Work order
What is needed is an exact copy of the lines from the one containing "Where should I click to: Expand" through the last line of the records below, with no pictures.
── Information given
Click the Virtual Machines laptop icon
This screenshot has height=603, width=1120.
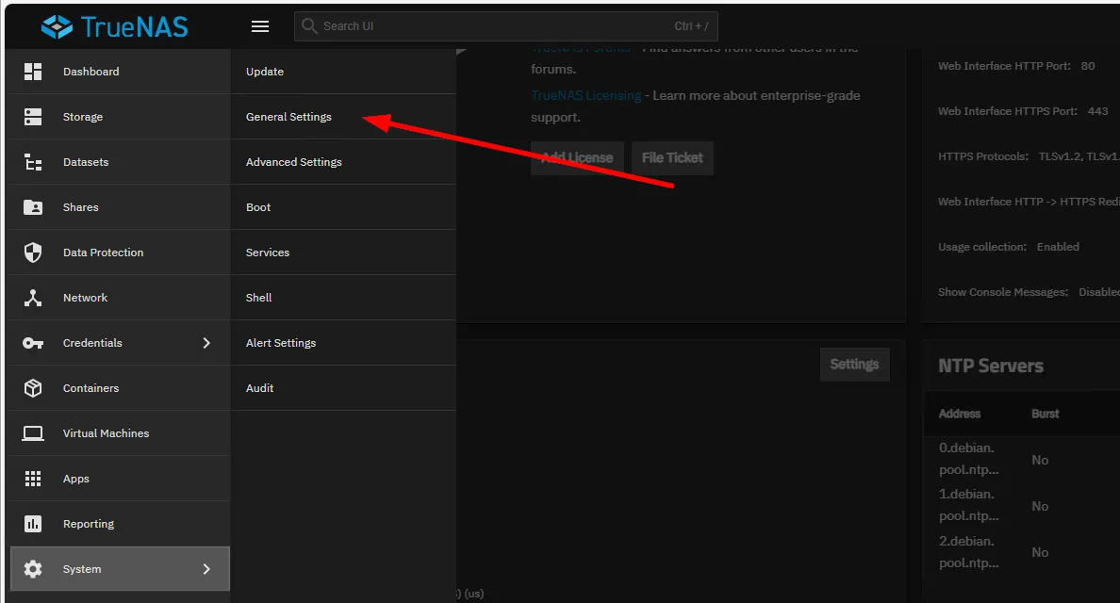(x=33, y=433)
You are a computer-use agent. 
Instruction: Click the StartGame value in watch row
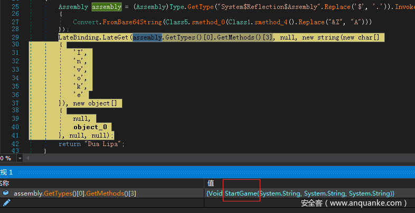(241, 193)
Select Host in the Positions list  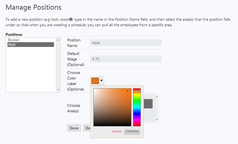point(30,45)
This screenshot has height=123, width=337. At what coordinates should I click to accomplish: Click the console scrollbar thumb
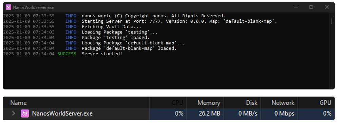332,21
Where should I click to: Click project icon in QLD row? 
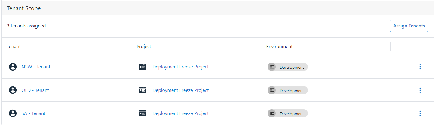coord(142,90)
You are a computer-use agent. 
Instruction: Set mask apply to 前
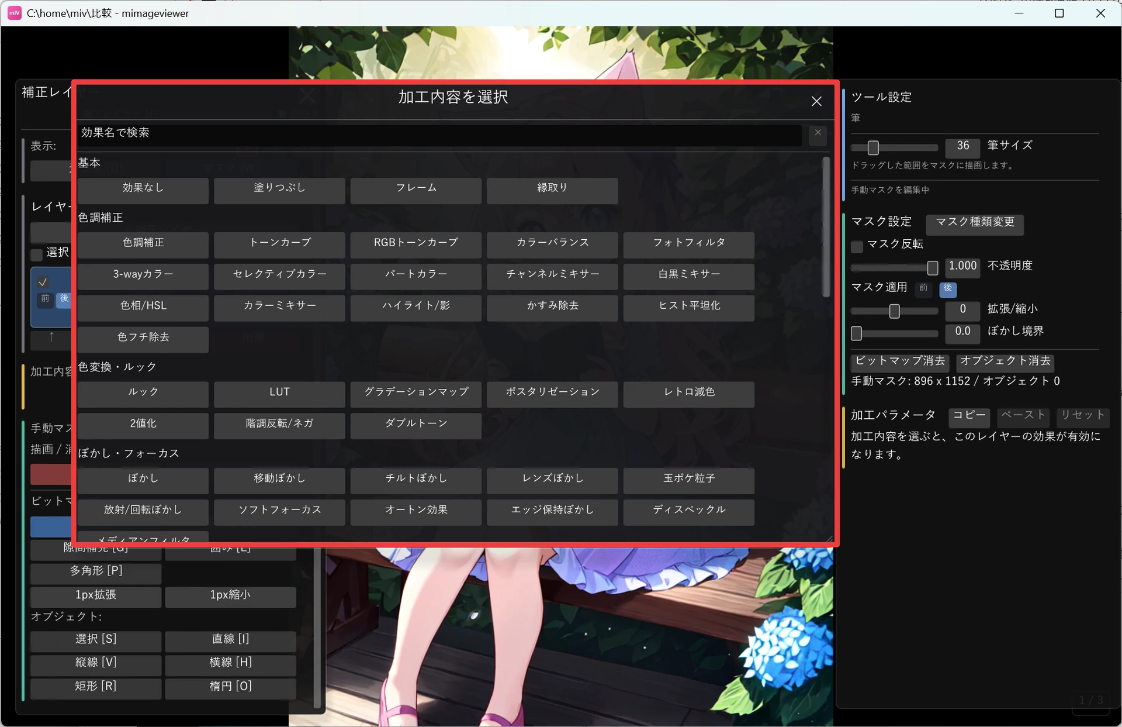pyautogui.click(x=923, y=288)
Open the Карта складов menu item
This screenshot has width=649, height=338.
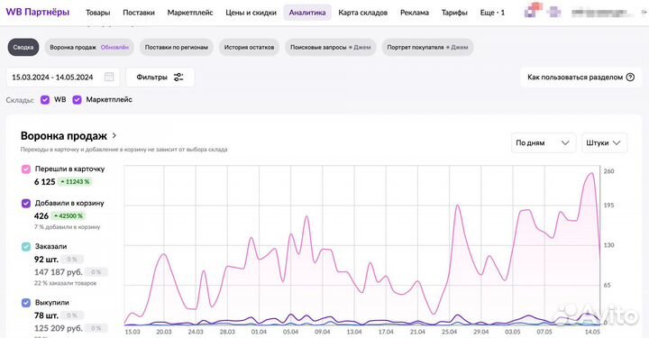click(363, 13)
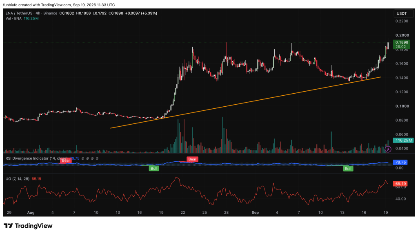
Task: Click the purple lightning bolt event icon
Action: tap(388, 149)
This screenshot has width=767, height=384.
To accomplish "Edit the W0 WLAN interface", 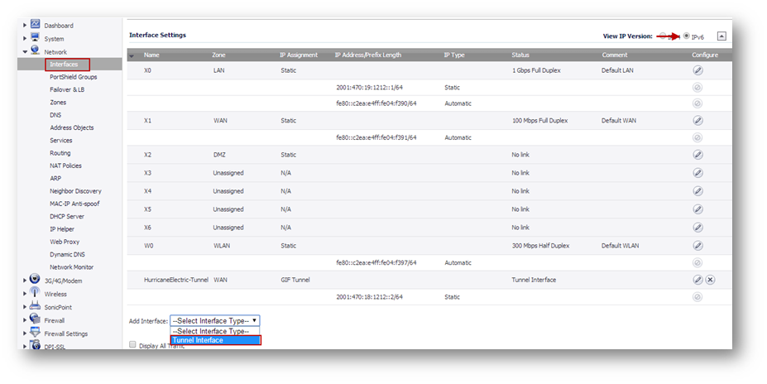I will (x=697, y=246).
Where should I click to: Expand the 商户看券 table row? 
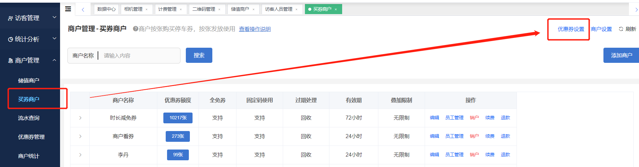pyautogui.click(x=80, y=136)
────
Result of this task
Where should I click to: Expand the 商户看券 table row? 
pyautogui.click(x=80, y=136)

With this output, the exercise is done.